#### Supplied data ####
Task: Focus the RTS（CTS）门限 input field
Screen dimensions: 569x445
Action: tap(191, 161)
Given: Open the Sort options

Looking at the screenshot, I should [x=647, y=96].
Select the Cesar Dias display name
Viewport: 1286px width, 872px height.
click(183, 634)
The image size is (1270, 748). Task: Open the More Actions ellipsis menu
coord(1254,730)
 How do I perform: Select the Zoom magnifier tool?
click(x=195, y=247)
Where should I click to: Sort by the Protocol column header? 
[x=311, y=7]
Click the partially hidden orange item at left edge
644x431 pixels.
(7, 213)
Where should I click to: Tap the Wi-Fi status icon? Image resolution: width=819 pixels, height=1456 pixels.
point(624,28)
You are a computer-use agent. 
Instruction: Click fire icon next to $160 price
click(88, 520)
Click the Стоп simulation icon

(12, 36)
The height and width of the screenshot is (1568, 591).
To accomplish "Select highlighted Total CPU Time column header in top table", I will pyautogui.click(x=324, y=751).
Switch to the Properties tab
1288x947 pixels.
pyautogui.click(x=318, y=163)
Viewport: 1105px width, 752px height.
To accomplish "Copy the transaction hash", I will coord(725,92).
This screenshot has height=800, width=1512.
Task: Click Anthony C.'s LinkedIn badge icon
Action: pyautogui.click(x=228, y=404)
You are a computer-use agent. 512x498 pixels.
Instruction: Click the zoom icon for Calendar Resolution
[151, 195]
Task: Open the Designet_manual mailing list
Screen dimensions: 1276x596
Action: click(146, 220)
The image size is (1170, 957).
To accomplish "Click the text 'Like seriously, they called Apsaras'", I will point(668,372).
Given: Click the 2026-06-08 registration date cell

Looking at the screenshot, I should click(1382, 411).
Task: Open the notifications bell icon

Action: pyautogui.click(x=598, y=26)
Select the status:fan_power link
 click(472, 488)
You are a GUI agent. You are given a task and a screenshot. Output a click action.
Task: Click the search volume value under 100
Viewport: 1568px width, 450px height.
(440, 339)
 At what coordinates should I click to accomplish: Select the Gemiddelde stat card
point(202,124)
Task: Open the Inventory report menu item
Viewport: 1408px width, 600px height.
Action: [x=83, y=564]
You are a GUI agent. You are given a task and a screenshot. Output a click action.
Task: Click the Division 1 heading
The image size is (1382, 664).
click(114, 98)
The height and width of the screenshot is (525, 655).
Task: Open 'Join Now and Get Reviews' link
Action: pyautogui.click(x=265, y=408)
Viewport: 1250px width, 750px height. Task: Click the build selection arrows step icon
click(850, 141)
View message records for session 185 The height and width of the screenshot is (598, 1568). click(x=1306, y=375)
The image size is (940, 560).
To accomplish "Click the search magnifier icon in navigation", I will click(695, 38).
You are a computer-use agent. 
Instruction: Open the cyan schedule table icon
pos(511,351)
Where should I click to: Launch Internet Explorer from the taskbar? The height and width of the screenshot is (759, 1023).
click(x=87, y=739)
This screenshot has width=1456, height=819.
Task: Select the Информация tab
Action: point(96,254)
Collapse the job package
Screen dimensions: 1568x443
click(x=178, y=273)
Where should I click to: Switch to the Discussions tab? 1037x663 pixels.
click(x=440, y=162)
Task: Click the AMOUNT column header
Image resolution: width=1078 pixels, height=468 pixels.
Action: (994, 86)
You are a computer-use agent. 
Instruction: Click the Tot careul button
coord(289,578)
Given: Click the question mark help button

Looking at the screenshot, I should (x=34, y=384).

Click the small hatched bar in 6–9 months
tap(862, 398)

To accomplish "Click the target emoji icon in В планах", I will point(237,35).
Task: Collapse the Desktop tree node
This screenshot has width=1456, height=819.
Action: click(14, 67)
####
**What you have to do:**
Copy all of the items above without changing a single character.

**Answer to this exercise:**
Task: Focus the RTS（CTS）门限 input field
Screen dimensions: 569x445
Action: tap(191, 161)
Given: Open the Sort options

Looking at the screenshot, I should [x=647, y=96].
Select the Cesar Dias display name
Viewport: 1286px width, 872px height.
click(183, 634)
The image size is (1270, 748). Task: Open the More Actions ellipsis menu
coord(1254,730)
 How do I perform: Select the Zoom magnifier tool?
click(x=195, y=247)
Where should I click to: Sort by the Protocol column header? 
[x=311, y=7]
Click the partially hidden orange item at left edge
644x431 pixels.
(7, 213)
Where should I click to: Tap the Wi-Fi status icon? Image resolution: width=819 pixels, height=1456 pixels.
point(624,28)
You are a computer-use agent. 
Instruction: Click fire icon next to $160 price
click(88, 520)
Click the Стоп simulation icon

(12, 36)
The height and width of the screenshot is (1568, 591).
To accomplish "Select highlighted Total CPU Time column header in top table", I will pyautogui.click(x=324, y=751).
Switch to the Properties tab
1288x947 pixels.
pyautogui.click(x=318, y=163)
Viewport: 1105px width, 752px height.
To accomplish "Copy the transaction hash", I will coord(725,92).
This screenshot has height=800, width=1512.
Task: Click Anthony C.'s LinkedIn badge icon
Action: pyautogui.click(x=228, y=404)
You are a computer-use agent. 512x498 pixels.
Instruction: Click the zoom icon for Calendar Resolution
[151, 195]
Task: Open the Designet_manual mailing list
Screen dimensions: 1276x596
Action: click(146, 220)
The image size is (1170, 957).
To accomplish "Click the text 'Like seriously, they called Apsaras'", I will point(668,372).
Given: Click the 2026-06-08 registration date cell

Looking at the screenshot, I should click(1382, 411).
Task: Open the notifications bell icon

Action: pyautogui.click(x=598, y=26)
Select the status:fan_power link
 click(472, 488)
You are a GUI agent. You are given a task and a screenshot. Output a click action.
Task: Click the search volume value under 100
Viewport: 1568px width, 450px height.
(440, 339)
 At what coordinates should I click to accomplish: Select the Gemiddelde stat card
point(202,124)
Task: Open the Inventory report menu item
Viewport: 1408px width, 600px height.
Action: [x=83, y=564]
You are a GUI agent. You are given a task and a screenshot. Output a click action.
Task: Click the Division 1 heading
The image size is (1382, 664).
click(114, 98)
The height and width of the screenshot is (525, 655).
Task: Open 'Join Now and Get Reviews' link
Action: pyautogui.click(x=265, y=408)
Viewport: 1250px width, 750px height. Task: Click the build selection arrows step icon
click(850, 141)
View message records for session 185 The height and width of the screenshot is (598, 1568). click(x=1306, y=375)
The image size is (940, 560).
To accomplish "Click the search magnifier icon in navigation", I will click(695, 38).
You are a computer-use agent. 
Instruction: Open the cyan schedule table icon
pos(511,351)
Where should I click to: Launch Internet Explorer from the taskbar? The height and width of the screenshot is (759, 1023).
click(x=87, y=739)
This screenshot has width=1456, height=819.
Task: Select the Информация tab
Action: point(96,254)
Collapse the job package
Screen dimensions: 1568x443
click(x=178, y=273)
Where should I click to: Switch to the Discussions tab? 1037x663 pixels.
click(x=440, y=162)
Task: Click the AMOUNT column header
Image resolution: width=1078 pixels, height=468 pixels.
Action: (994, 86)
You are a computer-use agent. 
Instruction: Click the Tot careul button
coord(289,578)
Given: Click the question mark help button

Looking at the screenshot, I should (x=34, y=384).

Click the small hatched bar in 6–9 months
tap(862, 398)

To accomplish "Click the target emoji icon in В планах", I will point(237,35).
Task: Collapse the Desktop tree node
This screenshot has width=1456, height=819.
Action: click(14, 67)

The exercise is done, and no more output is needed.